## [TASK TO CARRY OUT]
Look below for the line with "Click the 用户名 username input field", then repeat it and all lines after it, exactly, minus any pictures.
++++ DATASET RECORDS ++++
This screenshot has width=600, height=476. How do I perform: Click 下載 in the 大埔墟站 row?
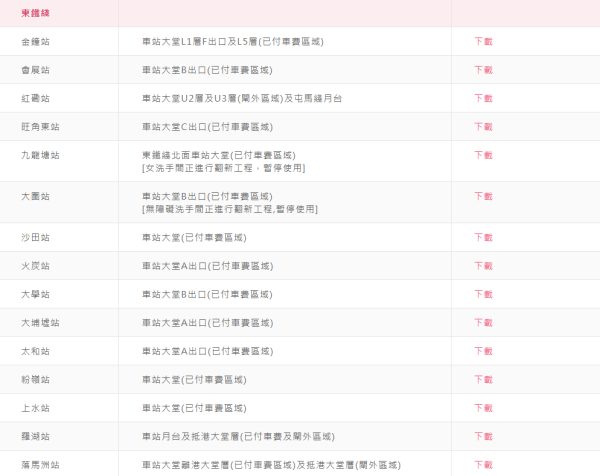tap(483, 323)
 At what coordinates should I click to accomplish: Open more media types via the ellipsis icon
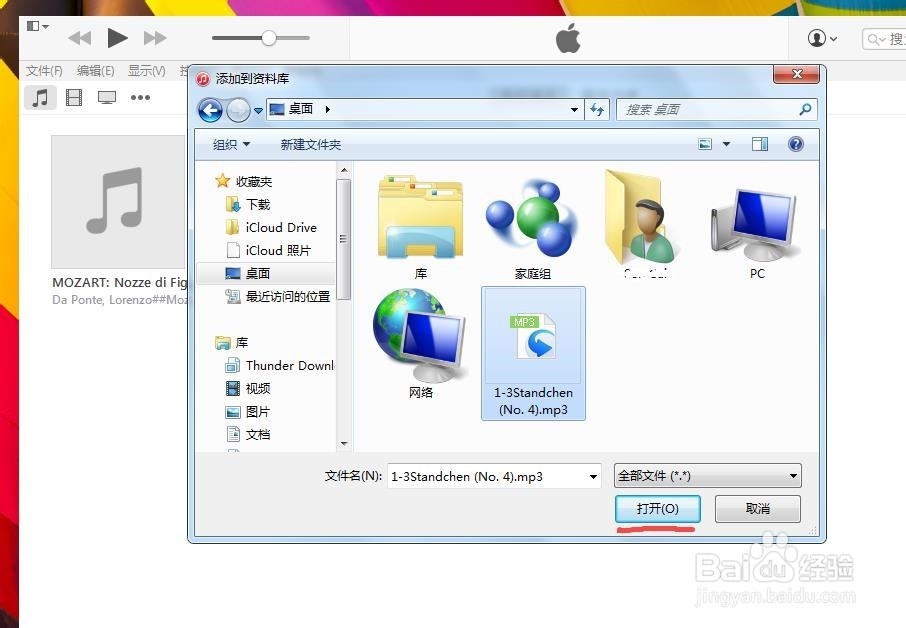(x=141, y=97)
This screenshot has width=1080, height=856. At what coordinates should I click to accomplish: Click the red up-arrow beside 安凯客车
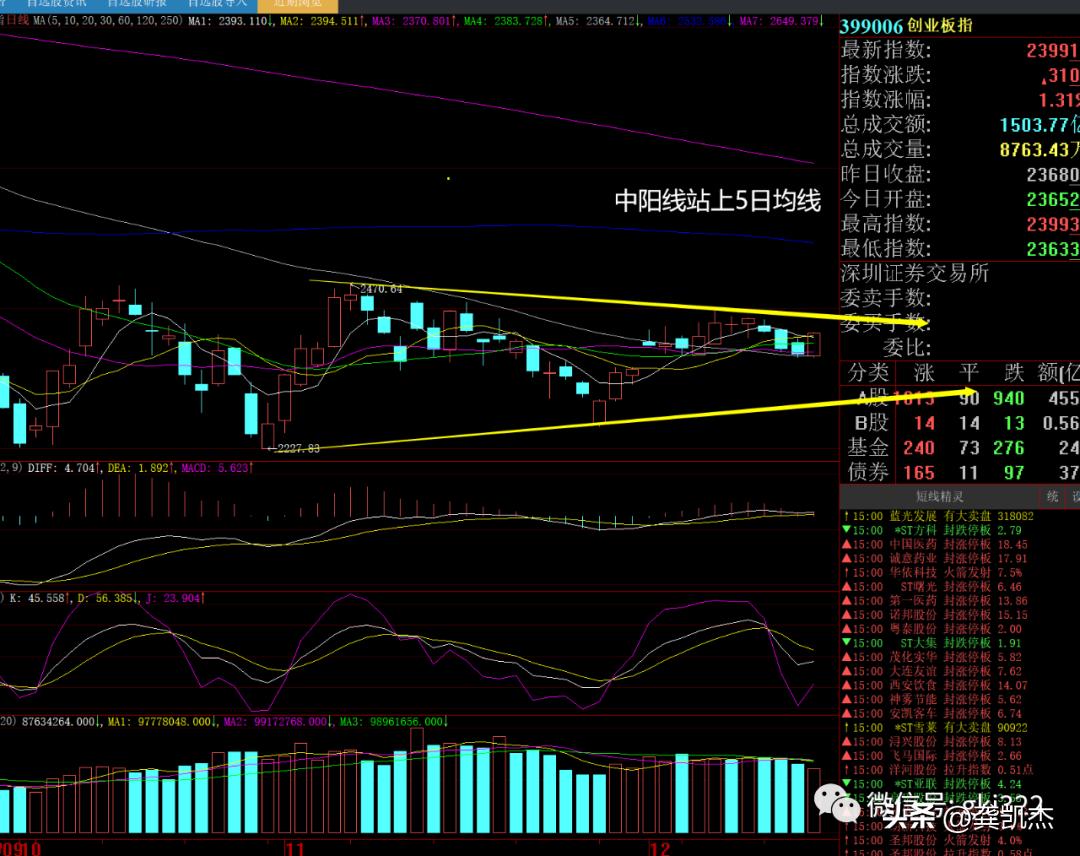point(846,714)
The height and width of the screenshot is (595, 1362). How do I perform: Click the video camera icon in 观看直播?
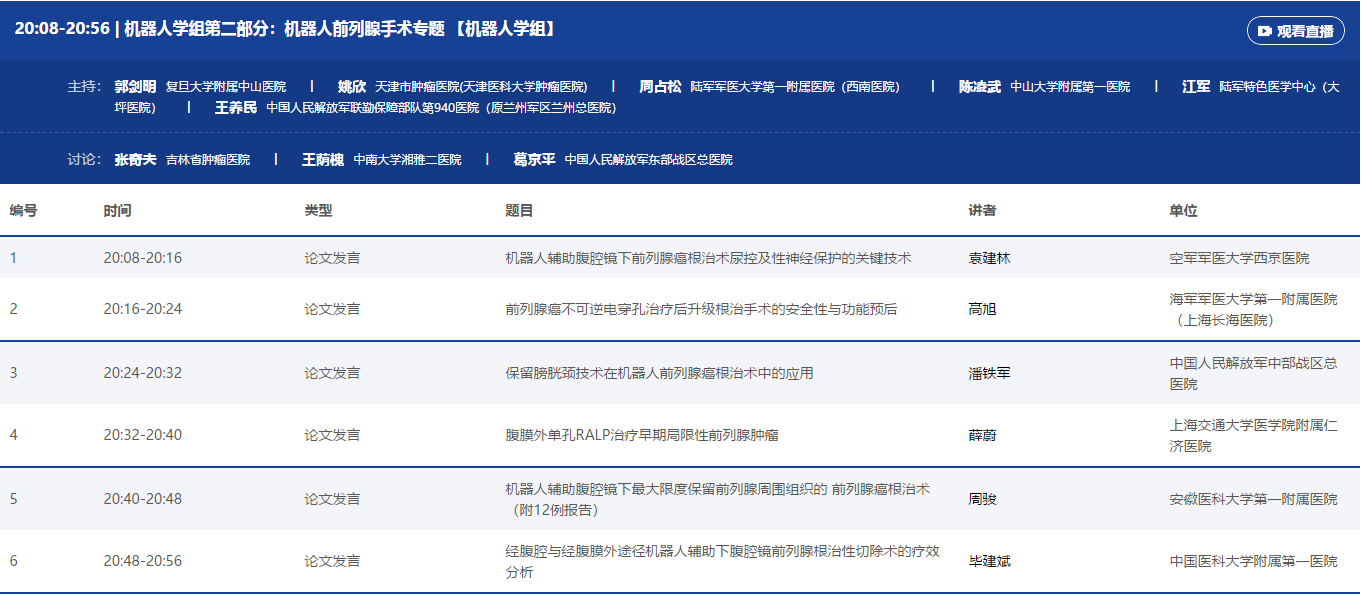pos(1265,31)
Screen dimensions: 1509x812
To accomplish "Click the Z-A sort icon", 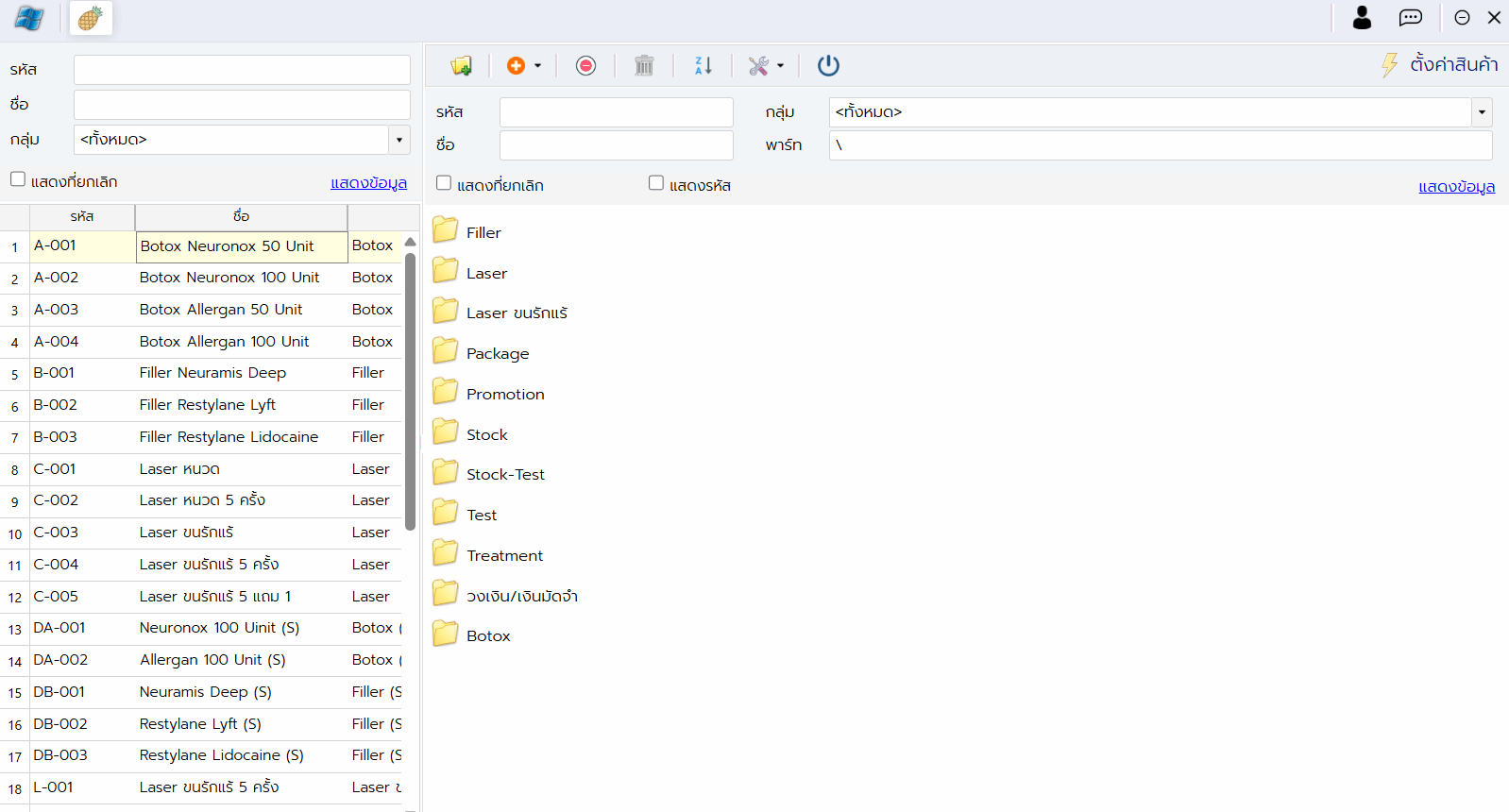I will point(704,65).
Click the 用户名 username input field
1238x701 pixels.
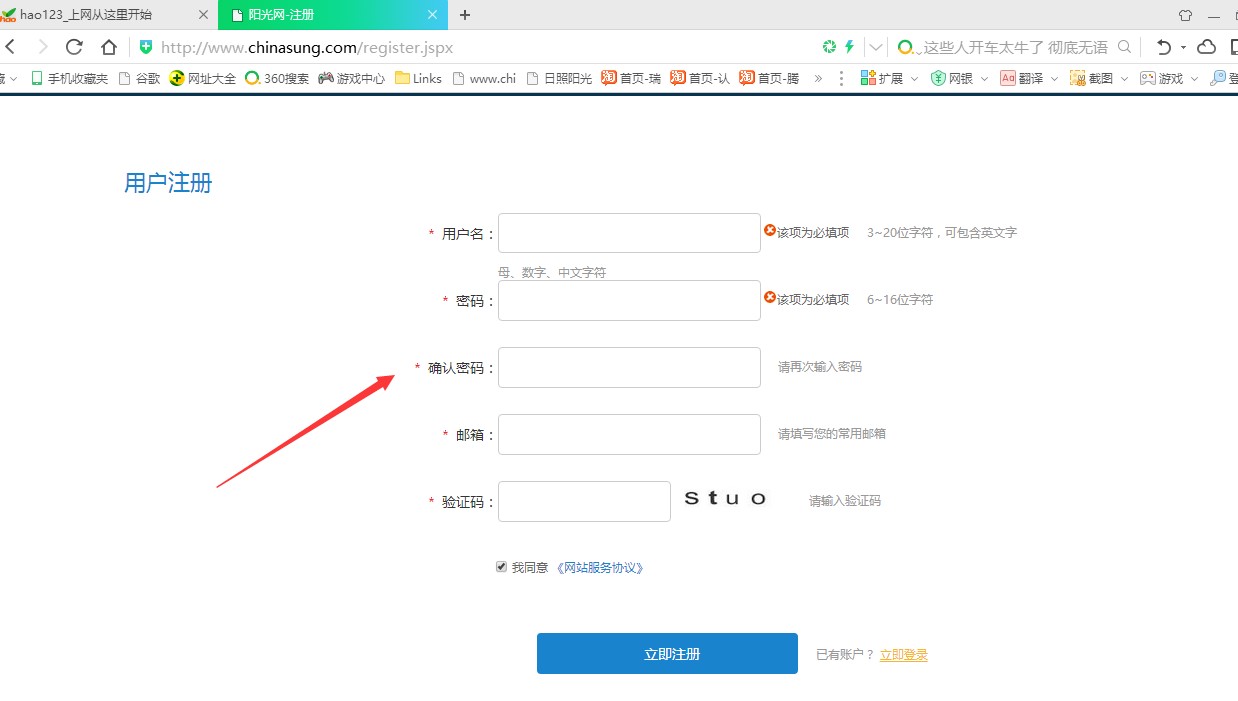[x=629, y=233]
++++
## [PROBLEM SOLUTION]
Click the 用户名 username input field
1238x701 pixels.
[x=629, y=233]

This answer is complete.